Brano:
○ ○ ○
L’impiegato triste che assicurò il silenzio

Il lavoro fra polizze e infortuni gli pesava Riservatissimo e quasi muto anche con i parenti, iniziava la sua seconda vita di notte, quando intorno i rumori si attutivano...

Fu con la raccomandazione dello zio Alfred, capo delle ferrovie spagnole, che il Nostro entrò, fresco di laurea, alle «Assicurazioni Generali». Gli facilitò l’assunzione la sua capacità di stenografare in tedesco. Il giovanotto si era impiegato di malavoglia, costretto dal padre. Il lavoro, duro per chiunque, lo era tanto più per lui, ragazzone di 1,81, ma di fragile costituzione. L’orario di ufficio, di 9 ore, si prolungava spesso fino a tarda sera e per le domeniche non c’erano compensi supplementari. Anche le ferie erano limitate a 15 giorni ogni due anni. «Nutro la speranza - scriveva a un’amica - di sedermi un giorno su sedie di Paesi molto lontani, di guardare dalla finestra dell’ufficio su campi di canne da zucchero o cimiteri musulmani...».
○ ○ ○
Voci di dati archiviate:
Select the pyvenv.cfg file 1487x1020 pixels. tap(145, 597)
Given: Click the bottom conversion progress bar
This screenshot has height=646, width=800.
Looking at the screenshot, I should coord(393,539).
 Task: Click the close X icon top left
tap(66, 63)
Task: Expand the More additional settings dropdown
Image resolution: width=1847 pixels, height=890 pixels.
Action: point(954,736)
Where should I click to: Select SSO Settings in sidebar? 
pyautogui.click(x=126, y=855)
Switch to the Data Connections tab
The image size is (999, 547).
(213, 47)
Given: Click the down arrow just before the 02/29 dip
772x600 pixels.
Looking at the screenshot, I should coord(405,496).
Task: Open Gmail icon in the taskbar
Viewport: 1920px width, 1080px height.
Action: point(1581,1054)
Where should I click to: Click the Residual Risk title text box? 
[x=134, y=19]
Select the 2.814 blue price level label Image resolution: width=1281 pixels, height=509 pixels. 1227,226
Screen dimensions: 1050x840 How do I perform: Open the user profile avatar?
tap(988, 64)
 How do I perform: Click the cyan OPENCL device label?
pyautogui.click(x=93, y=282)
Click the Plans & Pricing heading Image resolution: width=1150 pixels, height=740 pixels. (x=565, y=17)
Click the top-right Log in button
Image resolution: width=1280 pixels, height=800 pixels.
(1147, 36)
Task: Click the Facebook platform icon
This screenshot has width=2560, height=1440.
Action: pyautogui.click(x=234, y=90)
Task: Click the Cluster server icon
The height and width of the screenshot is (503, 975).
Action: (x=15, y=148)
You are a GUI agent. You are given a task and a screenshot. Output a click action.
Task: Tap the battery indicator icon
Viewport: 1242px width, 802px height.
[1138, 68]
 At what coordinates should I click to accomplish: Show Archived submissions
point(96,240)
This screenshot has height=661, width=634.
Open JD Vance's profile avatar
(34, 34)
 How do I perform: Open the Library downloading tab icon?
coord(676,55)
○ ○ ○
Istruzioni:
- 1) Risponda alle seguenti domande sul brano:
(a) In quale momento della giornata iniziava la seconda vita dell'impiegato?
(b) Chi lo raccomandò per l'ingresso alle «Assicurazioni Generali», e quale carica ricopriva?
(c) Quanti giorni di ferie gli spettavano, e con quale frequenza?
- 2) Converta in un elenco numerato il tratto dei record che va dalla riga contenente "How do I perform: Open the Library" fino alla fine dei record, omettendo le righe vuote.

Soluzioni degli esercizi:
- 1)
(a) Di notte, quando intorno i rumori si attutivano.
(b) Lo zio Alfred, capo delle ferrovie spagnole.
(c) 15 giorni ogni due anni.

- 2)
1.  How do I perform: Open the Library downloading tab icon?
2. coord(676,55)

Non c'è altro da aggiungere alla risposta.